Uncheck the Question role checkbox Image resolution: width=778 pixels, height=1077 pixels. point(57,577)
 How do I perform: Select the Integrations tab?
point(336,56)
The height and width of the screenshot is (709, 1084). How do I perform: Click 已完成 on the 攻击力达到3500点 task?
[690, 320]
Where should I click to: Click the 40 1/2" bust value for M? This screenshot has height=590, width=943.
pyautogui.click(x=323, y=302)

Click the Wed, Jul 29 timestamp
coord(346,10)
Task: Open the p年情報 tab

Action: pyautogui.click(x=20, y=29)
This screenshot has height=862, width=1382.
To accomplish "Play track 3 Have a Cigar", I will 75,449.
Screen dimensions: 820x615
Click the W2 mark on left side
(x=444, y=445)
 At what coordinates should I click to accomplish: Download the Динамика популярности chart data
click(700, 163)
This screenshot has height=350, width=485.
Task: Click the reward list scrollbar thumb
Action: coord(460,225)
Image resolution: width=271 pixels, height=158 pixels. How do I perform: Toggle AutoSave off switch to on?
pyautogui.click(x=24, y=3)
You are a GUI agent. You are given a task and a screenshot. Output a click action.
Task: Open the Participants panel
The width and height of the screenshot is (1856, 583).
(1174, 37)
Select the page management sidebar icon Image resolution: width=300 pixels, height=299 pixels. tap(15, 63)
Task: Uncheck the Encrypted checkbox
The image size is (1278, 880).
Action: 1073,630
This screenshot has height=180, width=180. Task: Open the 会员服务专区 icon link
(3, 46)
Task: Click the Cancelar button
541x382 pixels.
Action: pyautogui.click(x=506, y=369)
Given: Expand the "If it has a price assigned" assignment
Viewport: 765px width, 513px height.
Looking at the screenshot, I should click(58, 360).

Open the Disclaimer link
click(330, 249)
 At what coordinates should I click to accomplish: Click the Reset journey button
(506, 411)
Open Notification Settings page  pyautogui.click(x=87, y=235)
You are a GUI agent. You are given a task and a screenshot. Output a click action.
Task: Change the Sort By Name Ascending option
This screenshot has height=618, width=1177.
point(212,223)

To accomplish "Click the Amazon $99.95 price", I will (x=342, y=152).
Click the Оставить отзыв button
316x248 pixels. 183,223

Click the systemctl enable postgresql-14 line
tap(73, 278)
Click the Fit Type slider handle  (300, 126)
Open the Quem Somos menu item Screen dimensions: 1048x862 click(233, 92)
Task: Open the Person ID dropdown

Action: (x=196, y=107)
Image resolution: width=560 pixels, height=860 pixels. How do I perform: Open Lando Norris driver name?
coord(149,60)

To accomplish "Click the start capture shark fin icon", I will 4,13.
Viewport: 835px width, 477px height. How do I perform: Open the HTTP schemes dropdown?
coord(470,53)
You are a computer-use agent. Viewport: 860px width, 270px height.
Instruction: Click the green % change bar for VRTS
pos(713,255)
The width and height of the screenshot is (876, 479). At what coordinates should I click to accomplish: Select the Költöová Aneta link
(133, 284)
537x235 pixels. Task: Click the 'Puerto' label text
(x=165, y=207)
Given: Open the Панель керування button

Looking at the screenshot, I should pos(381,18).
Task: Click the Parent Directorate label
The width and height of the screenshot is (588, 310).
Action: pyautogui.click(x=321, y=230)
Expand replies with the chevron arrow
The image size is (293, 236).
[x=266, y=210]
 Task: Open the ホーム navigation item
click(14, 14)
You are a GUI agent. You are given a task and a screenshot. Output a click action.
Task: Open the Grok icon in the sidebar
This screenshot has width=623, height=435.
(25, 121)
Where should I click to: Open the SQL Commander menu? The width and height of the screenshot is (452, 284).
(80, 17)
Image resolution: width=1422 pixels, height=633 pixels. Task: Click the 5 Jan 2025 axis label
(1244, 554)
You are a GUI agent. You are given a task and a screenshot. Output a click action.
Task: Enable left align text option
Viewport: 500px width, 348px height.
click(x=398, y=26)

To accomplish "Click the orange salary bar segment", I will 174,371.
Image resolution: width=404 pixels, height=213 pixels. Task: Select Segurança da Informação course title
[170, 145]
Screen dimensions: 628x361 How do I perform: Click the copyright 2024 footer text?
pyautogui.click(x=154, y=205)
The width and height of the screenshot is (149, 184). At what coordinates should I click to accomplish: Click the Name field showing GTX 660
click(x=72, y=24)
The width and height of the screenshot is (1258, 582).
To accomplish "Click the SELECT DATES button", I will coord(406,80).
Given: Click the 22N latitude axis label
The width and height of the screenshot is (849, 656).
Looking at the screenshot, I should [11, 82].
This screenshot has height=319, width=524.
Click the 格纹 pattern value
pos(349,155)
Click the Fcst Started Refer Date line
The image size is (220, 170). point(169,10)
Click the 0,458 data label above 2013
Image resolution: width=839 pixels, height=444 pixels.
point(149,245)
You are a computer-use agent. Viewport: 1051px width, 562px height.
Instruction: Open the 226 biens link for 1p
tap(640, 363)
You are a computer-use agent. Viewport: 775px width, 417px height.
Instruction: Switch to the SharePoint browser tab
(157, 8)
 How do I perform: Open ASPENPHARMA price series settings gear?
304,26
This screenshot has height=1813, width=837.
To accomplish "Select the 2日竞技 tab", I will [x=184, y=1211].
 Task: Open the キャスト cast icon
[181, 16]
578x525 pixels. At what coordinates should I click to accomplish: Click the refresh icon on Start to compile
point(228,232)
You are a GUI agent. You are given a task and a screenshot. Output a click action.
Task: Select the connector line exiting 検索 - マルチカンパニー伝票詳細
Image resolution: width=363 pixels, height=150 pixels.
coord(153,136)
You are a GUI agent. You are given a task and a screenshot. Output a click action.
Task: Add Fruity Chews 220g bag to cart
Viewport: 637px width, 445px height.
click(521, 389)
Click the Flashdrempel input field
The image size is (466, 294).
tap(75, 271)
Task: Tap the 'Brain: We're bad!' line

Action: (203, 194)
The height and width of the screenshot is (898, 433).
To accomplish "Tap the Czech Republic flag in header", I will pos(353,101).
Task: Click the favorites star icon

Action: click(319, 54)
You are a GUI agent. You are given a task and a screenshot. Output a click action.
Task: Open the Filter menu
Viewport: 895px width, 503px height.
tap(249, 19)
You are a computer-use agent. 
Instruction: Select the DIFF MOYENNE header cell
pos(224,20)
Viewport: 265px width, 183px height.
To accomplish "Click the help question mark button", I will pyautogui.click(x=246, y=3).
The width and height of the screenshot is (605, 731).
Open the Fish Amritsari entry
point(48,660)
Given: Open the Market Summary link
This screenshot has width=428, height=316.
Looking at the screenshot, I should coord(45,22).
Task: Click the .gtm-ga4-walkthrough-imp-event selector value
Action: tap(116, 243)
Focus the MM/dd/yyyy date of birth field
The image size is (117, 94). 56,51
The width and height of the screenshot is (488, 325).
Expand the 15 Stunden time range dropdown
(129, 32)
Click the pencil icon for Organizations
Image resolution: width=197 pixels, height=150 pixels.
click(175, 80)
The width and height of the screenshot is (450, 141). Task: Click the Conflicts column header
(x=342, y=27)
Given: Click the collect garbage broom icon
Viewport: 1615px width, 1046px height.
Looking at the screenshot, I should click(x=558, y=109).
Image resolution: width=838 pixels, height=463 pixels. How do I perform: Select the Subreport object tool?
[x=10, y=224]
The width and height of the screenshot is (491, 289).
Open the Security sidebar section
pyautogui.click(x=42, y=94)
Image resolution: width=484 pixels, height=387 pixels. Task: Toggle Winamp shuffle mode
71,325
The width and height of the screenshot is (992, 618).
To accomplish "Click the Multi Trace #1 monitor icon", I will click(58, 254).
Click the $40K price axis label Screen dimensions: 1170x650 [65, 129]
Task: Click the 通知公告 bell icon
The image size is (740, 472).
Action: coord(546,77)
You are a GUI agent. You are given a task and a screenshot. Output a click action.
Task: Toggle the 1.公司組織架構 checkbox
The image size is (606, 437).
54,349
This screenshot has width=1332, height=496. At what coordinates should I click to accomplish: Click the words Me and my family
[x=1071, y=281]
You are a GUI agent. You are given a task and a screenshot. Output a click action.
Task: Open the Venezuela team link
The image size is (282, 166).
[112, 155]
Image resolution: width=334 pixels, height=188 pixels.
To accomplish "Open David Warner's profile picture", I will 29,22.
===
● **What the task asks**
In the material, find each line with the word "option" and list it.

● **Task output**
Task: Change the Sort By Name Ascending option
Task: Enable left align text option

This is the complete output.